South Carolina lawmakers on Monday began debating whether to bring the Confederate flag down outside the Capitol, starting with a pair of senators – one white, one black – whose families arrived in the state before the Civil War.
The white senator, who for decades fought off attempts to remove the flag from Statehouse grounds, has come to the same conclusion that his black colleague arrived at long ago – that the rebel flag no longer represents the valor of Southern soldiers but the racism that led them to separate from the United States more than 150 years ago.
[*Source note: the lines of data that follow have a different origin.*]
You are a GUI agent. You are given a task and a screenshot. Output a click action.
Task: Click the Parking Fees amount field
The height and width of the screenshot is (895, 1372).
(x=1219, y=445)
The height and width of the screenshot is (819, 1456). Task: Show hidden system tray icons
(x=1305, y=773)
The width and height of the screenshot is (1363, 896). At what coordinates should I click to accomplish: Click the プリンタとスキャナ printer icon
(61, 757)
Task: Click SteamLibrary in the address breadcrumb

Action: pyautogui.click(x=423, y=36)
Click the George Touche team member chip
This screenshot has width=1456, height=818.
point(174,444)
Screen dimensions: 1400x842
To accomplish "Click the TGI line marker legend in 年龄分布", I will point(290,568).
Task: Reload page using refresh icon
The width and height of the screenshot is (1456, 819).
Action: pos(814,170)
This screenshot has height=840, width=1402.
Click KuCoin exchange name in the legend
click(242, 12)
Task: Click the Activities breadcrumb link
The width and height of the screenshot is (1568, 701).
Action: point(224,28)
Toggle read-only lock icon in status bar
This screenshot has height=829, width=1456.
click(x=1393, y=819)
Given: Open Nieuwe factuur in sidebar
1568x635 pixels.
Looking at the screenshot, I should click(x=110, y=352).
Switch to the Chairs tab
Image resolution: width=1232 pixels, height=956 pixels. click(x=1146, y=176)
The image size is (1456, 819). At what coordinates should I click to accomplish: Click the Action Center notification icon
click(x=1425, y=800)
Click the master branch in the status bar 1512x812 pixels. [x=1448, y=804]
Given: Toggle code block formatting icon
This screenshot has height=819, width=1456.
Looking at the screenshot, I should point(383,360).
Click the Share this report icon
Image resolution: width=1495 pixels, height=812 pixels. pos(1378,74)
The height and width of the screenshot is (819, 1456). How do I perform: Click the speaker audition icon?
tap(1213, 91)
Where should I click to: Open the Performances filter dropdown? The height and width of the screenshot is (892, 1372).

The Confederate flag “has more to do with what was going on in the 1960s as opposed to the 1860s,” said Republican Sen. Larry Martin, who is white and whose family came to South Carolina’s northern backcountry in the early 1800s.
Martin said he changed his mind after nine people were shot to death during Bible study at a historic African-American church in Charleston by a man police say was motivated by racial hatred.
Then there was Sen. Darrell Jackson, a black Democrat who helped write the compromise that took the Confederate flag off the Statehouse dome in 2000 and put it in its current location on a pole on the capitol’s front lawn. His family was also in South Carolina during the Civil War. His great-grandfather’s brother left a plantation and joined the Union army when Gen. William Sherman came storming through Columbia.
Jackson said he regretted not going further to get rid of the flag completely 15 years ago. But he welcomed the chance now to honor his great-grandfather, freed slave Ishmael Jackson.